The authors begin by highlighting the limitations of traditional machine learning approaches. These traditional methods require data to first be collected and curated in some central location, which may raise privacy concerns. In the federated learning setting, users can contribute their data to a central or shared model without their data ever leaving their device, which reduces the need for data to be centrally stored, enabling privacy preservation and reducing the risk of data breaches. Thus, federated learning is a highly desirable technique to enable privacy preserving machine learning.

To perform federated learning at scale, the authors propose a system architecture consisting of three key components: a client, a server, and a scheduler. The client represents the individual mobile devices that will be participating in the collaborative learning process. The server represents the centralized location where the shared model is stored and individual or aggregated updates are sent after each round of training. The scheduler is an on-device component that determines when a specific client will be selected to participate in each round of training and how the data will be aggregated.

The authors then describe the communication protocol used in their federated learning system, which is designed to minimize communication overhead while still ensuring privacy and security. They also describe several techniques used to improve the efficiency of the training process, such as quantization and compression of the model updates sent by the clients.

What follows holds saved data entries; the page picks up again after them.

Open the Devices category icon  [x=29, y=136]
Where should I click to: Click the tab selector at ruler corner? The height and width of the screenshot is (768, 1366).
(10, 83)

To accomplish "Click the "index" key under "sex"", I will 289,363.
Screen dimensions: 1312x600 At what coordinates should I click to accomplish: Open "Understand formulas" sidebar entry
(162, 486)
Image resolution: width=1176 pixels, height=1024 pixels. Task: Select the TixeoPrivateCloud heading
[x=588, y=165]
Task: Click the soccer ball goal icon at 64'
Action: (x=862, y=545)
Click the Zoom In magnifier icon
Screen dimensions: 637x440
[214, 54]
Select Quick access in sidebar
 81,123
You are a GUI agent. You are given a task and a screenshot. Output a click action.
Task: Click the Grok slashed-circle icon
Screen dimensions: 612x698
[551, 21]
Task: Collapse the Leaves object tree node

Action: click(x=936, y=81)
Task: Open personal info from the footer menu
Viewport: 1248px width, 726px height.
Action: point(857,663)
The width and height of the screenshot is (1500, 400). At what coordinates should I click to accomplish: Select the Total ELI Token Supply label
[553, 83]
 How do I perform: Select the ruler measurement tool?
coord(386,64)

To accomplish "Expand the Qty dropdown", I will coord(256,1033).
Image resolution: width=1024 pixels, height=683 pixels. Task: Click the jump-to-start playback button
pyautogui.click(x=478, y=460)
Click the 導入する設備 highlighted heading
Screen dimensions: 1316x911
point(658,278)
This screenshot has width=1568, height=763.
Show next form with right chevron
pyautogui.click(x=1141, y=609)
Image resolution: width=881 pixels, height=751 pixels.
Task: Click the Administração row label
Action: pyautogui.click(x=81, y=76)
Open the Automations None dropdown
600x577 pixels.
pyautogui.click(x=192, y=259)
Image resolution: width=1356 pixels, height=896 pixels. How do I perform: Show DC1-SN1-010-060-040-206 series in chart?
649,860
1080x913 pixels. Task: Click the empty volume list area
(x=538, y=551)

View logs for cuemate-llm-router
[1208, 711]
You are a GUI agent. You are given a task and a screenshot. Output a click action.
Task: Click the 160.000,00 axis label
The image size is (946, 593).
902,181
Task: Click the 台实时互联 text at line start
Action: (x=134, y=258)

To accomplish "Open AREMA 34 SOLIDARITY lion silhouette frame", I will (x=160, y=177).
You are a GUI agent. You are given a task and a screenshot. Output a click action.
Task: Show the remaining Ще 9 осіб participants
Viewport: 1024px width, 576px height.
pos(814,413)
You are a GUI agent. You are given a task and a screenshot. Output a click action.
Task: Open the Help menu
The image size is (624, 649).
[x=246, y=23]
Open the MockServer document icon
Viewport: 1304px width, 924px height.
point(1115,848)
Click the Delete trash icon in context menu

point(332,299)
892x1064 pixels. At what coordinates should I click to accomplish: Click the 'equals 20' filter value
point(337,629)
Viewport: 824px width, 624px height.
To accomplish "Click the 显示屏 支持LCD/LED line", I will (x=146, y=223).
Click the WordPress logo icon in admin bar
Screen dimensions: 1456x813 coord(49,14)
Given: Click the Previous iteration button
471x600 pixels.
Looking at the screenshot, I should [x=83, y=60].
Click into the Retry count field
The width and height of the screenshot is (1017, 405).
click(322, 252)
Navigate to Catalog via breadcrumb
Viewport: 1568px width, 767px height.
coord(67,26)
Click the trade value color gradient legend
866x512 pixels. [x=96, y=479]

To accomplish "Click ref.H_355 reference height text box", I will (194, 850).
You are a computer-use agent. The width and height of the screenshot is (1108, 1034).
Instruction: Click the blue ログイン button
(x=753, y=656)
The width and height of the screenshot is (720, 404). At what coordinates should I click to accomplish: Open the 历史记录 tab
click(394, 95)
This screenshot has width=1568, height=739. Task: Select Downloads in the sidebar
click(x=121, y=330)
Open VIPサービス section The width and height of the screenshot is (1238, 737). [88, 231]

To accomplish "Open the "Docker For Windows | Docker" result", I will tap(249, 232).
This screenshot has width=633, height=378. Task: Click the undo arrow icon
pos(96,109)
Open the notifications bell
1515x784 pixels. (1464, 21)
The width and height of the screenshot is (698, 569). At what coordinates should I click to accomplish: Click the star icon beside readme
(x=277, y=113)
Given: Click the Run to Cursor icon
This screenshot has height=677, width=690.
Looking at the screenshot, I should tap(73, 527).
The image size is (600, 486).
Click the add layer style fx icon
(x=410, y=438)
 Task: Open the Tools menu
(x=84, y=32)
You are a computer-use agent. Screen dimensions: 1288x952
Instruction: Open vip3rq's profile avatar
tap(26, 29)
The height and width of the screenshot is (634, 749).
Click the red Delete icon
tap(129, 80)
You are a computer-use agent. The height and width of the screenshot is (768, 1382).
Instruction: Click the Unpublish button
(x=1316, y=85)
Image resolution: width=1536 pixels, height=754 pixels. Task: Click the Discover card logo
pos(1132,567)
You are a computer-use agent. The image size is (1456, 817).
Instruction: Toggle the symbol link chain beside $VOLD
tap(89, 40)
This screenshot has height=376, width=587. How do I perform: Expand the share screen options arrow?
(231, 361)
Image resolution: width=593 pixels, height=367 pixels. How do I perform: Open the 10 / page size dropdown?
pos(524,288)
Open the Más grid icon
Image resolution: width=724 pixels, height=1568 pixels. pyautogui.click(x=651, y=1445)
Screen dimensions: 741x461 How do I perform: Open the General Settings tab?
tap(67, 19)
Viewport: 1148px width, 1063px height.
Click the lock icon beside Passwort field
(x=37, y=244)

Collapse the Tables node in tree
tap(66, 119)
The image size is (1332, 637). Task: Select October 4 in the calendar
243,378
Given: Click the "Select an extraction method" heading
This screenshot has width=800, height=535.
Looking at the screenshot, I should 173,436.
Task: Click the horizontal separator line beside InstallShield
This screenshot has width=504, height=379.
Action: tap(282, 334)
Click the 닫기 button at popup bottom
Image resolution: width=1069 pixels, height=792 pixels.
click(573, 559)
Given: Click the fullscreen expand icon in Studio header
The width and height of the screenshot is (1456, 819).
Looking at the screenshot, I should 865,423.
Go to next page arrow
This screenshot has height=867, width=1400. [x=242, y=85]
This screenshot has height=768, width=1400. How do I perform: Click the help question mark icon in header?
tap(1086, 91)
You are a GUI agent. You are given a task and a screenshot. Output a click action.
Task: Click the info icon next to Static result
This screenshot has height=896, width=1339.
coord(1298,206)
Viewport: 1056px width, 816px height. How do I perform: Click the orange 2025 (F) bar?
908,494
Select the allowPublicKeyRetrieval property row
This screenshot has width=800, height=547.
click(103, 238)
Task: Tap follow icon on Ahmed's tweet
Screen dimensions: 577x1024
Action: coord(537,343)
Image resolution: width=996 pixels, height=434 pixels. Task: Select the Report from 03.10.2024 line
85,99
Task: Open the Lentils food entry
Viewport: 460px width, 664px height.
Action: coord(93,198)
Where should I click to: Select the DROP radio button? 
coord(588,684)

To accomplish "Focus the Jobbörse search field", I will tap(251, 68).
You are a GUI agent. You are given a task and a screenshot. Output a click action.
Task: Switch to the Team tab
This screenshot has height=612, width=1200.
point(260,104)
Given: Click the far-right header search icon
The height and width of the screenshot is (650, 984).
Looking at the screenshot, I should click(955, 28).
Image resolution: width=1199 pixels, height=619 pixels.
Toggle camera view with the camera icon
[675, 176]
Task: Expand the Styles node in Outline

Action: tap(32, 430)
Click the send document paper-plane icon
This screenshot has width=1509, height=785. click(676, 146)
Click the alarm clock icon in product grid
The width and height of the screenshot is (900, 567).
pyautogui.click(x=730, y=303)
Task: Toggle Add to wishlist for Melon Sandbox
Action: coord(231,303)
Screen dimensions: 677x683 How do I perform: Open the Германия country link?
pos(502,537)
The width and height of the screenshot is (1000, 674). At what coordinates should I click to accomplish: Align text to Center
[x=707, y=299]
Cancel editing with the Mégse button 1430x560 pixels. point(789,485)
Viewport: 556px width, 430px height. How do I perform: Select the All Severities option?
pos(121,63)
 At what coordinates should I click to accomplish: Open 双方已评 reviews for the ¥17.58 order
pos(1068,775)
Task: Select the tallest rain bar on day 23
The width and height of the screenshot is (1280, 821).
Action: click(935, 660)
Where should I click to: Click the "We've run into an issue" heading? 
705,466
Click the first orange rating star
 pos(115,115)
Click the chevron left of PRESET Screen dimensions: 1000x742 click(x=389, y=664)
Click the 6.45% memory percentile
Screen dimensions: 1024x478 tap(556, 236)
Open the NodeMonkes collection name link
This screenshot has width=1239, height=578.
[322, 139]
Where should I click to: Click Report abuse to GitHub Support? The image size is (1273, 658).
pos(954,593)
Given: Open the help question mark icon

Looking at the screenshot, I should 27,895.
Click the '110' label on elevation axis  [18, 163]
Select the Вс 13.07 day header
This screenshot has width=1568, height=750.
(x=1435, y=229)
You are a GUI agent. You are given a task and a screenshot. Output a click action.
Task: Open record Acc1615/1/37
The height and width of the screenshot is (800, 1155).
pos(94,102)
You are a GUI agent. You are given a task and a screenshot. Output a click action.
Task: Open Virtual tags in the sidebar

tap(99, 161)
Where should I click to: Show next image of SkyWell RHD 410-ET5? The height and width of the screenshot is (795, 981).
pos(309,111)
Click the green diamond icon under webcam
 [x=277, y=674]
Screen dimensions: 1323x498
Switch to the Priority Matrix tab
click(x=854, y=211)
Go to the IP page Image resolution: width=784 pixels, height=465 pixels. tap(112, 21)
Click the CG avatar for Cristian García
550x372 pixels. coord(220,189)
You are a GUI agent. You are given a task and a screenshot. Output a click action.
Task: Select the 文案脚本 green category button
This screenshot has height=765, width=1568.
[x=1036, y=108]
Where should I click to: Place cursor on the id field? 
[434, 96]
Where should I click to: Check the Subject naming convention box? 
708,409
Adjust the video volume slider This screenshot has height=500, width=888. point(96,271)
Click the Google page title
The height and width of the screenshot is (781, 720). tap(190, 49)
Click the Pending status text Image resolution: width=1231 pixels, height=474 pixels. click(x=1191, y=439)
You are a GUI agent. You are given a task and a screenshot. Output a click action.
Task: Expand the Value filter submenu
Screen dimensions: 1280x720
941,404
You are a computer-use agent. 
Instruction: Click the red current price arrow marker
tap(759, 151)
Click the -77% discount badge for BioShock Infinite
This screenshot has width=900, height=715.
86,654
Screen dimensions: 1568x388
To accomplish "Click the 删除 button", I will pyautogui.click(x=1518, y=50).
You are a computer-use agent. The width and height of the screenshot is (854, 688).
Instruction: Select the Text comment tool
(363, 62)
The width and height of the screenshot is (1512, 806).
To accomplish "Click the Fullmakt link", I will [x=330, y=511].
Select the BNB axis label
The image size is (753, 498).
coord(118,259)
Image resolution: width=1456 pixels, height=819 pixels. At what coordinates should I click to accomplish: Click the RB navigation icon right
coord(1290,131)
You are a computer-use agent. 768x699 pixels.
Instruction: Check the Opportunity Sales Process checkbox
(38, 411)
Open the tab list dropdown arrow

While the interactions between the client and server seem trivial in a vacuum, creating a robust and reliable scheduling system is the primary challenge when attempting to do federated learning at scale. Scheduling could be an issue for several reasons, such as different processing capabilities, battery life, and network conditions, which can affect their ability to participate in the federated learning process at any given time. Along with these challenges, considerations must be made for maintaining data privacy and security, balancing the frequency of updates with limited device resources and minimizing communication overhead.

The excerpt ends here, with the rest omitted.